• **Page extract**:
# Tommy Turvey



## Oldhorselady

I went to observe a Tommy Turvey clinic recently. It was a smaller type clinic held at a private ranch and had about ten participating people with their horses.

I can appreciate the knowlege he has as part of his business as a 'trick trainer'. That is what he is paid to do, so we have horses who make these commercials and movies that amaze us.

My problem is taking this knowlege and using it in a clinic with people who are already bringing their horses to these clinics because they are having problems with them. In other words.....why are we teaching 'how to lay down your horse' when some of these people can barely even lead their horses confidently? As a trainer, he should know how dangerous it is to teach these horses these tricks. So to give a shortened versioin to the general public in a few short steps, I think, is very dangerous! You have to be careful what you say to people. They don't hear about how much preparation needs to be done...they just see the end result of Tommy laying down their horse...so they then believe that their horse is now trained to do this. Plus, saying things like he trains some of these tricks in their stalls and does the first ride of his mustang in a stall is insane. People are now going to go home and ride/train their horses in their stalls.

• **Exercise set**:
a - Using the forum post about the Tommy Turvey clinic, decide whether each statement agrees with it. Answer yes or no for each, and quote the words from the post that decide it. (i) About ten people took part in the clinic with their horses. (ii) The clinic took place at a public arena. (iii) According to the post, Tommy Turvey does the first ride of his mustang in a stall.
b - In the forum post about the Tommy Turvey clinic, find every sentence in the paragraph that begins "My problem is" that contains the word "horses." Quote each one in full.
c - Continue the forum post about the Tommy Turvey clinic, starting after its last sentence.
The lines after this point are separate material, unrelated to the forum post about the Tommy Turvey clinic.

• **Provided data**:
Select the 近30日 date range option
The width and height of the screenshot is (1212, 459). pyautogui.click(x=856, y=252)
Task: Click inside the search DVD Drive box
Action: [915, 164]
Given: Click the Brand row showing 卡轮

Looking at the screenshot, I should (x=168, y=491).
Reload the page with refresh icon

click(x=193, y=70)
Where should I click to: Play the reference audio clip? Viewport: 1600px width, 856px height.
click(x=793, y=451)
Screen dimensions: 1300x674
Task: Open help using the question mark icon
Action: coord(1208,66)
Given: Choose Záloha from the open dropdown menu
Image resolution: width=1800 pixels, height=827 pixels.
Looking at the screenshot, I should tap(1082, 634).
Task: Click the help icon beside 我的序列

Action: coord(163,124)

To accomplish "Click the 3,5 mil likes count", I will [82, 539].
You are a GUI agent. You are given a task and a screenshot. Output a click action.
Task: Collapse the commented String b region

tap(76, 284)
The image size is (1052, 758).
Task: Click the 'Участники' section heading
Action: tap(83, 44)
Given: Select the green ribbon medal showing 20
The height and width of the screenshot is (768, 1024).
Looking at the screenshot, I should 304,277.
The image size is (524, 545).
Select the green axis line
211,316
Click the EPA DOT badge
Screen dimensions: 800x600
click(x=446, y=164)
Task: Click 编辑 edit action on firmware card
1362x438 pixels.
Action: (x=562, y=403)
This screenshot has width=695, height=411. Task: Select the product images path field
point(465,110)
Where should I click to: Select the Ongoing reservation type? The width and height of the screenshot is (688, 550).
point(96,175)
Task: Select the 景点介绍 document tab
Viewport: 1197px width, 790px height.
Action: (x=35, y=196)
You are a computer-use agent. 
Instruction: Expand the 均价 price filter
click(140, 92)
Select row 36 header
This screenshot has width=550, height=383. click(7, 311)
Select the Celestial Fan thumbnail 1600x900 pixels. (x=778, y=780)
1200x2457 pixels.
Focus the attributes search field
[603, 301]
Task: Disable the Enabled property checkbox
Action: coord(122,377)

• **Responses**:
a -
(i) Yes: "had about ten participating people with their horses"
(ii) No: "held at a private ranch"
(iii) Yes: "does the first ride of his mustang in a stall"

b -
1. "My problem is taking this knowlege and using it in a clinic with people who are already bringing their horses to these clinics because they are having problems with them."
2. "In other words.....why are we teaching 'how to lay down your horse' when some of these people can barely even lead their horses confidently?"
3. "As a trainer, he should know how dangerous it is to teach these horses these tricks."
4. "People are now going to go home and ride/train their horses in their stalls."

c -
Is it just me being too sensitive and skeptical? Maybe I just see the danger, when there really isn't any????

I went to this clinic to support a friend of mine who was participating. To me, I can respect what he does as his profession, but not to try and teach to the general public. I also did NOT care for his or his wife's attitude. I don't care how famous he is. Just my opinion.


----------



## gypsygirl

I saw him beat a horse with s dressage whip in front of hundreds of people at horse fair one year. It didn't want to lay down and he was whacking it really hard.people were boo ing. I can't say I was impressed!
_Posted via Mobile Device_


----------



## JaphyJaphy

Was the event advertised as a trick training clinic, or a problem solving clinic?


----------



## Oldhorselady

JaphyJaphy said:


> Was the event advertised as a trick training clinic, or a problem solving clinic?


The advertisement stated, quote:

"Horsemanship Clinic"
"Inspirational and Educational"
"Gain Control, Re-Educate Yourself and Get Confidence"

My friend did say he was rude the first day to his wife during the presentation.

I went the second day, where his wife insulted and embarassed me.

I was not there the third day. I really didn't have the desire to.

My two girlfriends have now been caught up in his web and think he and his wife are the greatest.


----------



## Oldhorselady

.....from the flyer.....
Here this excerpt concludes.